You can also get it from the definition of the derivative. You should be more careful with continuity and differentiability than I am doing here, but if you move f(y) to the LHS and divide by x you get [f(x + y) - f(y)]/x = f(x)/x g(y), and if you take the limit as x -> 0 you get the limit definition of the derivative of x at y (on the LHS) and at 0 (on the RHS). This becomes: f'(y) = f'(0)g(y), which is nice because that means that g is just proportional to the derivative of f. Let's call that proportionality constant m = 1/f'(0) so that g(x) = mf'(x) Plugging back into the original equation: f(x + y) = mf(x)f'(y) + f(y) Let's build a symmetric equation by swapping x and y f(x + y) = mf(y)f'(x) + f(x), and since the LHS are equal we can equate the RHS mf(x)f'(y) + f(y) = mf(y)f'(x) + f(y), moving things around we get to m [f'(x) - 1]/f(x) = m [f'(y) - 1]/f(y), we can now fix y to see that the RHS is a constant (call it a) and the LHS has only terms that depend on x. We then get the differential equation mf' - af = 1, this 1st order ODE can easily be solved with the initial conditions f(0)= 0 and f'(0) = 1/m to get: f(x) = B(c^x - 1) and g(x) = c^x (where c = a/m)

You can switch x and y and compare to original equation.

Amazing, could you do a video about the "obvious" f(x+y) = f(x) + f(y) ?

I found it.

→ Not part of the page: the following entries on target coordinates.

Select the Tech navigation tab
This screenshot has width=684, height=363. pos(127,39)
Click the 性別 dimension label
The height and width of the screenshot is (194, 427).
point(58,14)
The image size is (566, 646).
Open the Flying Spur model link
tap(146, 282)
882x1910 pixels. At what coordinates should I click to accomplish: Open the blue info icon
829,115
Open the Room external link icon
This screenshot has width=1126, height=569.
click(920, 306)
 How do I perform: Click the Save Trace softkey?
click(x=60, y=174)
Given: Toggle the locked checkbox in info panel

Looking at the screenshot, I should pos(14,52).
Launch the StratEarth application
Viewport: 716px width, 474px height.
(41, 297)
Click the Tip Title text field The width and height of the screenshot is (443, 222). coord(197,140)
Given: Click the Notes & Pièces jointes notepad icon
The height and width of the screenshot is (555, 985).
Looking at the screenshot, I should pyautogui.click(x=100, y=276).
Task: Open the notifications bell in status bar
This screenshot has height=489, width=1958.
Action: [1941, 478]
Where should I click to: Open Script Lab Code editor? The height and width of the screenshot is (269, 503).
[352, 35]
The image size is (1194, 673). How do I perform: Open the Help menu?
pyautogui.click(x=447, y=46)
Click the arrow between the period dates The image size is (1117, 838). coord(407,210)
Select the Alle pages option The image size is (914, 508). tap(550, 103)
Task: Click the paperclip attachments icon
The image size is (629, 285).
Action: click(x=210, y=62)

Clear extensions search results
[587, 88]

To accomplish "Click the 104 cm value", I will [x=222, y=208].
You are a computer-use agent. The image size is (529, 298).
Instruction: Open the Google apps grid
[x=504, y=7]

It's right before the opening parenthesis.

Capo

it is important that f is increasing in the case where f(x+y)=f(x)+f(y) we concluded that f(x) is linear because if there is no other conditions there are non-trivial solutions and these non-trivial solutions can only be constructed using axiom of choice. (Very deep.)

i love functional equations i want to kiss them

We have f(0) = 0 being contingent on x=0, y=y, now he uses this with x=x, y=0. That can't be valid.